═════ Data shown ═════

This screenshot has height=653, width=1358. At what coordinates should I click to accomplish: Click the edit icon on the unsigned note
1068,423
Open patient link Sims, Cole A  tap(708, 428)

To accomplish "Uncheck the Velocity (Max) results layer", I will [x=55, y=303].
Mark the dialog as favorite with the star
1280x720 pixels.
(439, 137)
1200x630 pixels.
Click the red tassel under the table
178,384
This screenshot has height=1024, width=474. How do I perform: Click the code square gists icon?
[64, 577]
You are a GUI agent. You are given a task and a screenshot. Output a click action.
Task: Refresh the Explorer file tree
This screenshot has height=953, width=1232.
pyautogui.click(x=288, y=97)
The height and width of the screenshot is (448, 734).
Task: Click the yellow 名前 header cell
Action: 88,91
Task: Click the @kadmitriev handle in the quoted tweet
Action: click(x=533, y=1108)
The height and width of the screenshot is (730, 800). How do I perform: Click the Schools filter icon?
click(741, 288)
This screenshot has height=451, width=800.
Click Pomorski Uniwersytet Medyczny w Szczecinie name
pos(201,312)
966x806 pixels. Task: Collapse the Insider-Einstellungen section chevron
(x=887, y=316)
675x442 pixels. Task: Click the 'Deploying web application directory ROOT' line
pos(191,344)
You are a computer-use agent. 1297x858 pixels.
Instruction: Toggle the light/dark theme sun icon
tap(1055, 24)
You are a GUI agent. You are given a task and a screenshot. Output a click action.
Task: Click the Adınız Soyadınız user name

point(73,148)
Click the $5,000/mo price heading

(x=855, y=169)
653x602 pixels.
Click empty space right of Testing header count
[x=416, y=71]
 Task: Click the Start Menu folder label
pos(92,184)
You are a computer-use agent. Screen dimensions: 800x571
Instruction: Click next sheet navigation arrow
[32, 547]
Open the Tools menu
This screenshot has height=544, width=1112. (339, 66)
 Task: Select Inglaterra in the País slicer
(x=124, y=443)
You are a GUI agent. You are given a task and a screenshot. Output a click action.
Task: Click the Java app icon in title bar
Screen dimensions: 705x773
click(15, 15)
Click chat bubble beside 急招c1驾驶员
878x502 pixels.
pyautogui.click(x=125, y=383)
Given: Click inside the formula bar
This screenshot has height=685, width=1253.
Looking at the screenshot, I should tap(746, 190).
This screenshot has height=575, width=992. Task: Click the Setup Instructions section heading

═════

What is needed here is an exact copy of all the records above.

This screenshot has height=653, width=1358. At what coordinates should I click to accomplish: Click the edit icon on the unsigned note
1068,423
Open patient link Sims, Cole A  tap(708, 428)

To accomplish "Uncheck the Velocity (Max) results layer", I will [x=55, y=303].
Mark the dialog as favorite with the star
1280x720 pixels.
(439, 137)
1200x630 pixels.
Click the red tassel under the table
178,384
This screenshot has height=1024, width=474. How do I perform: Click the code square gists icon?
[64, 577]
You are a GUI agent. You are given a task and a screenshot. Output a click action.
Task: Refresh the Explorer file tree
This screenshot has height=953, width=1232.
pyautogui.click(x=288, y=97)
The height and width of the screenshot is (448, 734).
Task: Click the yellow 名前 header cell
Action: 88,91
Task: Click the @kadmitriev handle in the quoted tweet
Action: click(x=533, y=1108)
The height and width of the screenshot is (730, 800). How do I perform: Click the Schools filter icon?
click(741, 288)
This screenshot has height=451, width=800.
Click Pomorski Uniwersytet Medyczny w Szczecinie name
pos(201,312)
966x806 pixels. Task: Collapse the Insider-Einstellungen section chevron
(x=887, y=316)
675x442 pixels. Task: Click the 'Deploying web application directory ROOT' line
pos(191,344)
You are a computer-use agent. 1297x858 pixels.
Instruction: Toggle the light/dark theme sun icon
tap(1055, 24)
You are a GUI agent. You are given a task and a screenshot. Output a click action.
Task: Click the Adınız Soyadınız user name

point(73,148)
Click the $5,000/mo price heading

(x=855, y=169)
653x602 pixels.
Click empty space right of Testing header count
[x=416, y=71]
 Task: Click the Start Menu folder label
pos(92,184)
You are a computer-use agent. Screen dimensions: 800x571
Instruction: Click next sheet navigation arrow
[32, 547]
Open the Tools menu
This screenshot has height=544, width=1112. (339, 66)
 Task: Select Inglaterra in the País slicer
(x=124, y=443)
You are a GUI agent. You are given a task and a screenshot. Output a click action.
Task: Click the Java app icon in title bar
Screen dimensions: 705x773
click(15, 15)
Click chat bubble beside 急招c1驾驶员
878x502 pixels.
pyautogui.click(x=125, y=383)
Given: Click inside the formula bar
This screenshot has height=685, width=1253.
Looking at the screenshot, I should tap(746, 190).
This screenshot has height=575, width=992. Task: Click the Setup Instructions section heading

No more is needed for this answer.